Everyone has heard of the mid-life crisis … you know, when your dad goes a bit crazy and trades in his trusty Ford Focus for a Maserati (or a VW Camper Van named Scarlett in my dad’s case).
There is, however, a newer phenomenon which is becoming more and more prevalent: step forward the lesser-known “Thrisis” – the thirties crisis.
Read more: Why your thirties are the best time in life
Turning 30 was, for me, pretty awesome. I jacked in my high-pressured corporate job and googled “luxury travelling for 30-year-olds”.
It is a ridiculous cliché of which I am oh-so painfully aware but that trip literally changed my life.
Sitting on top of an ancient temple watching the sun set over Cambodia, I realised that this was what life was about; awesome experiences, seeing the world, meeting new people, learning about other cultures and just really enjoying myself.
Read more: Tacking the mid-thirties blues
I made a promise to myself that from now on I was going to be a new, upgraded version of Jenni.
I was going to be more accepting and tolerant of things.
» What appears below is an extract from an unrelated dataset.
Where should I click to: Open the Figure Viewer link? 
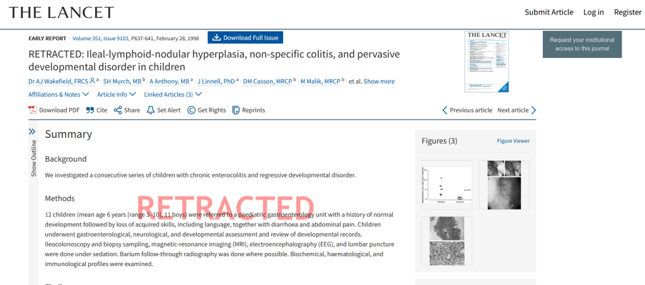point(513,141)
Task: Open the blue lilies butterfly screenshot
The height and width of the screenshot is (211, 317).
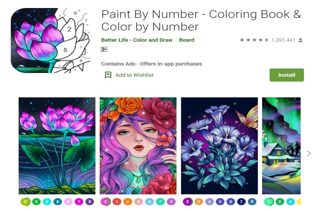Action: coord(219,146)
I was going to take time to enjoy every part of life and really appreciate the amazing people that I am so lucky to have in my life.
I feel like my own personal Thrisis – that moment of ephiphany – was a fabulously positive experience. And I can quite honestly say that my so far, my thirties have been utterly brilliant.
However, I do realise that for some, this can be a trying time.
The start of a new decade comes with a pressure to sit back and assess your life.
Have you achieved everything you thought you would by this age? What are your goals going to be for the next chapter? Are you wasting your life and letting it pass you by without making the most of it?
There is a lot of pressure from society and the media for us to be absolutely sorted and together by the time we reach the ripe old age of 30.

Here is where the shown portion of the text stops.